Text shown –
+++
One of the assistant directors at Main Justice spoke on a podcast about cyber-fraud. I’ve posted something on LinkedIn with a picture of Uncle Sam saying, “Uncle Sam wants you.” And that’s exactly what DOJ is out there doing. They are talking it up. They are looking for people who worked in the government contracting space, particularly, who are aware of cybersecurity violations.
Cyber-Fraud Bucket 1: Providing Inadequate Cybersecurity to the Government
There are two big buckets of cyber-fraud. One is if anyone who works for a company that has a cybersecurity government contract, in other words, that is the purpose of the government contract to provide cybersecurity actions for the government. They are interested and want whistleblowers to come out of the woodwork and report that their employer either knew that they weren’t complying with those contract terms or weren’t complying with other government regulatory requirements. And there are many cybersecurity requirements. I recently spoke on a panel with three other attorneys, and we got deep in the weeds on what the new cybersecurity requirements are. Sometimes fraudsters take the money for cybersecurity protections and do not use the funds as intended. That is one bucket, but a whole other bucket, which is much broader, is many, many, many government contracts require cybersecurity protection of government information.
Cyber-Fraud Bucket 2: Not Meeting a Contract’s Cybersecurity Requirements
In other words, every single contract does not always involve a contract for cybersecurity. It is implicit in many of the contracts that you’re going to have government data. If you’re contracting with the government, you could be sitting in a government facility, working side by side with somebody at the Pentagon, or you are given access to government information because it’s part of what you’re doing as part of the contract.
Of course, you are required to ensure that while you have government information or whatever project you are working on for the government, that you have good cybersecurity protections in place. If you violate any of those cybersecurity rules which are part of most government contracts, you can also be liable under the False Claims Act.
How Does an Initiative Affect Whistleblowers’ Claims?
While a cyber-fraud initiative is in place, if you are a whistleblower and you have inside information about cyber-fraud, what can you expect if you go to DOJ?
You will go to the top of the pile. You literally are the primary case on that DOJ line attorney’s desk. They’ve cleared everything else off. We’re aware of this from the podcast that Renée was just speaking of, that the DOJ has a committed unit. They have a committed assistant director and committed other persons who are going to prioritize investigating and enforcing cybersecurity violations.
It’s a bit unprecedented, but in terms of DOJ initiatives, whether internal or externally announced, you can assume that your case is going to get the attention that it needs in real time. And that speaks volumes because when you think about these whistleblower programs, there are hundreds of cases that are being filed every year, and there’s already a docket of hundreds and hundreds and hundreds of cases that are filed and outstanding.
Cybersecurity Also Encompasses Healthcare Companies
Just to break that down briefly, when we’re talking cybersecurity, it’s not just about companies that provide security services. It’s really the protection of any and all information that you’re handling on behalf of the government, most of which now is being stored electronically. And so even health records now are being required to be stored in what’s known as an electronic health record or EHR format. There are a number of vendors who are transitioning health records to an electronic format in the government contracting space. Most of that work is now being done and has been done electronically. Then the question becomes what is that government contractor doing to protect that information that’s on an electronic network? And how are they keeping that information confidential and secure?
+++
Problem – Continue the piece on the DOJ cyber-fraud initiative and whistleblowers, picking up right after its last paragraph.

Recorded data –
+++
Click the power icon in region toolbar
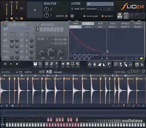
+++
Result for this exercise –
What we’re seeing in this space is a combination of things. On the one hand, it can be a deficient cybersecurity system. Basically, the system has flaws and deficiencies in it. Easy example, you can log into your computer without a password at work, which is kind of obvious—anybody could access my desktop and access the information that’s stored there. That would be a deficient cybersecurity protection for government information.
Another way to think of it is misrepresentations of their cybersecurity sophistication. Government contractors are now being required to represent to the government before they are awarded any kind of a contract, whether it’s building submarine parts or providing national security services or manufacturing bulletproof glass, they’re required to make certain representations to the government that they have the necessary cybersecurity infrastructure, they have allocated the necessary money and personnel and resources and will spend the necessary time to provide those protections.
If they make a misrepresentation about their capabilities in that regard, that could rise to a False Claims Act violation. In fact, that’s what the deputy attorney general specifically called out as a possible False Claims Act violation.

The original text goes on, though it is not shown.